Are VLMs Seeing or Just Saying? Uncovering the Illusion of Visual Re-examination
Chufan Shi ⋅ Cheng Yang ⋅ Yaokang Wu ⋅ Linghao Jin ⋅ Bo Shui ⋅ Taylor Berg-Kirkpatrick ⋅ Xuezhe Ma
Abstract
Vision-Language Models (VLMs) frequently generate self-reflective statements during reasoning, such as ``let me check the figure again.'' Do such statements trigger genuine visual re-examination, or merely represent learned textual patterns? We investigate this question through VisualSwap, an image-swap probing framework: after a model generates reasoning for an image, we replace it with a visually similar but semantically different image and test whether the model detects the change. We introduce VS-Bench, a benchmark of $800$ image pairs curated from MathVista, MathVerse, MathVision, and MMMU-Pro.

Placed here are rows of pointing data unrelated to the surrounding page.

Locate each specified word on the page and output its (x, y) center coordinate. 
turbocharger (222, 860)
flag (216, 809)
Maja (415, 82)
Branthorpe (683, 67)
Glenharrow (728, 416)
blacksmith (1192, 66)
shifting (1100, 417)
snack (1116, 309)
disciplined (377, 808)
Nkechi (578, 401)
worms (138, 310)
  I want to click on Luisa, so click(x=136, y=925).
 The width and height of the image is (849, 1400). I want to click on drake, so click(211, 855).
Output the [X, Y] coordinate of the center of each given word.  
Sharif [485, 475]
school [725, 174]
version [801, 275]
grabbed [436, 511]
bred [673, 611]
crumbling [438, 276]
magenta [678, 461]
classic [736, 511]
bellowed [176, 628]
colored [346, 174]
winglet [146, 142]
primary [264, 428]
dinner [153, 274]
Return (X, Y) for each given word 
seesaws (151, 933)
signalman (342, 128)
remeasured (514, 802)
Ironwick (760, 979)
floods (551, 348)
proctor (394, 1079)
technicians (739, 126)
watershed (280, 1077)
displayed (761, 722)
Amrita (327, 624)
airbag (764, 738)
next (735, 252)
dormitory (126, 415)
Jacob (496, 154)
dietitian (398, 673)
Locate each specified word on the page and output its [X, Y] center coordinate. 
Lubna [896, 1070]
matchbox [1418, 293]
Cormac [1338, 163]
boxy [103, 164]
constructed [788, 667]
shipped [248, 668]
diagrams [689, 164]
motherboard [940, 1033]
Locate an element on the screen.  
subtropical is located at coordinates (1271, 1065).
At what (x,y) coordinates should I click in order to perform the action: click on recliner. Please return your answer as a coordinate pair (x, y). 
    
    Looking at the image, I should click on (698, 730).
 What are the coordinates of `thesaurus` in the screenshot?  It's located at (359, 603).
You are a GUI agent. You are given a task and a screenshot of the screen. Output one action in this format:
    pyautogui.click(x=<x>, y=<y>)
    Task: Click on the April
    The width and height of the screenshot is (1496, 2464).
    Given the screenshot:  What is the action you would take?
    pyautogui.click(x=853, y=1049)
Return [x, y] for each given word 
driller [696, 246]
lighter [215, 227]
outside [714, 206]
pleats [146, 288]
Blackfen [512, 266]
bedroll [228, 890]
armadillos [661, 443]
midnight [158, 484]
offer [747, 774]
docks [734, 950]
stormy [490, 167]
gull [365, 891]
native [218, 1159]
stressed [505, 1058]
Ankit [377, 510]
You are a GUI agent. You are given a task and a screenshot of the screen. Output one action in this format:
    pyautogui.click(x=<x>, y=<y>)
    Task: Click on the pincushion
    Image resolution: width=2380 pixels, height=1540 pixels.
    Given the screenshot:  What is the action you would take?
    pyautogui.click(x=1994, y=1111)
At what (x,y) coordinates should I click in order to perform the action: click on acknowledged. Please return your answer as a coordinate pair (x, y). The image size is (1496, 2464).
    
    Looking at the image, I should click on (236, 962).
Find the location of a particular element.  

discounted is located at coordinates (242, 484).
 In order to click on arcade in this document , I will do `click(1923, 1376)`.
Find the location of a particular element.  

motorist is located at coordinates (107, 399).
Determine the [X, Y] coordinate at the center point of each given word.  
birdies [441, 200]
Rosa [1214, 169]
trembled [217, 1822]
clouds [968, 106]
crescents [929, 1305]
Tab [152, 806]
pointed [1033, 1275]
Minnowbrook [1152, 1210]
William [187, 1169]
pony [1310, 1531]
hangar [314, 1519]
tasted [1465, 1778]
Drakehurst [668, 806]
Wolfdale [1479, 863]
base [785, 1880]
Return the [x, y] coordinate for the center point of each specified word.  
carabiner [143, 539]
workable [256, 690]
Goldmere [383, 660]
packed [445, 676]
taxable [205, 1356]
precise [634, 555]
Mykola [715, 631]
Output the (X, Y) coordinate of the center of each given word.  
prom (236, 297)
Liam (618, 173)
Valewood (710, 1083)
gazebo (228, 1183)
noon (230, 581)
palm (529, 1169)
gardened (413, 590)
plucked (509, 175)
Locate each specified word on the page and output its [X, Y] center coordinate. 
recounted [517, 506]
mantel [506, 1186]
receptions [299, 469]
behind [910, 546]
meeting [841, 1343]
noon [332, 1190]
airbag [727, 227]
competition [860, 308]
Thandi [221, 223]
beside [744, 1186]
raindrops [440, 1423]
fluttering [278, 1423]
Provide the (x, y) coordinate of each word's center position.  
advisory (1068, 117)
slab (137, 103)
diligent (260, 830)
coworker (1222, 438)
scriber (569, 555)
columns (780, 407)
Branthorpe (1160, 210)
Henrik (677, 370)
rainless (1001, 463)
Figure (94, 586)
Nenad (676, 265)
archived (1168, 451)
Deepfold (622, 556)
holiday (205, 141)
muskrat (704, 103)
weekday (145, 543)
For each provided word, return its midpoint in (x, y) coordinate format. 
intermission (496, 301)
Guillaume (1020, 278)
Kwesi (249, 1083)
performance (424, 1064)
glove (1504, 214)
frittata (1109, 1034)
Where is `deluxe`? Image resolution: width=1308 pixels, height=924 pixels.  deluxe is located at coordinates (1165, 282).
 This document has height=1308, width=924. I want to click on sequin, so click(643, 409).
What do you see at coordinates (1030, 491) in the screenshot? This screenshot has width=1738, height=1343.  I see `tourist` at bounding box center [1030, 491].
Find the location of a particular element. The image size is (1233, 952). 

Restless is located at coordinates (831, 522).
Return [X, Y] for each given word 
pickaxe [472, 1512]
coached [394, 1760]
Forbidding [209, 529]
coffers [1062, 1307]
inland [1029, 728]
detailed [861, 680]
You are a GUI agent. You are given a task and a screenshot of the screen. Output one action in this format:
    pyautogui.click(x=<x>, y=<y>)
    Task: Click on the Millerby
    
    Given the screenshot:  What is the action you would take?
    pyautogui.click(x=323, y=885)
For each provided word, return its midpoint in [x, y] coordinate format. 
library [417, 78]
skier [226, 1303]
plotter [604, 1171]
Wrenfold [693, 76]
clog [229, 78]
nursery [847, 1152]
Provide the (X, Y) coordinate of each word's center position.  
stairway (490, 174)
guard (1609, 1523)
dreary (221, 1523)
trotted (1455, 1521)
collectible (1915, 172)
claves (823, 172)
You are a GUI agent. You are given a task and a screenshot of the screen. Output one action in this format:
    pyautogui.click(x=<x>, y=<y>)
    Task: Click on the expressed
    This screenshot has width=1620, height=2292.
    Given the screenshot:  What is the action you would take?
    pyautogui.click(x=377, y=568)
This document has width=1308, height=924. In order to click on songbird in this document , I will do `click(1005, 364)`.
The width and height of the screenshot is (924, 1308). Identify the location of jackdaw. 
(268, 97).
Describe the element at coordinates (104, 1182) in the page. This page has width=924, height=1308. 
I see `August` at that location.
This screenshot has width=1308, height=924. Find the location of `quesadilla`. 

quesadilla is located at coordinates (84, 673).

Experiments across Qwen3-VL, Kimi-VL, and ERNIE-VL families reveal a striking failure: models overwhelmingly fail to detect image changes, with accuracy dropping by up to 60\%. Counterintuitively, thinking models exhibit nearly 3$\times$ greater vulnerability than their instructed counterparts, and scaling provides no mitigation. However, multi-turn interaction with user instructions can restore visual grounding, while self-generated reflective statements during continuous generation cannot. Attention analysis reveals the underlying mechanism: self-reflection does not increase attention to visual tokens, whereas user instructions substantially elevate it. Our findings reveal that current VLMs tend to say rather than actually see when claiming visual re-examination.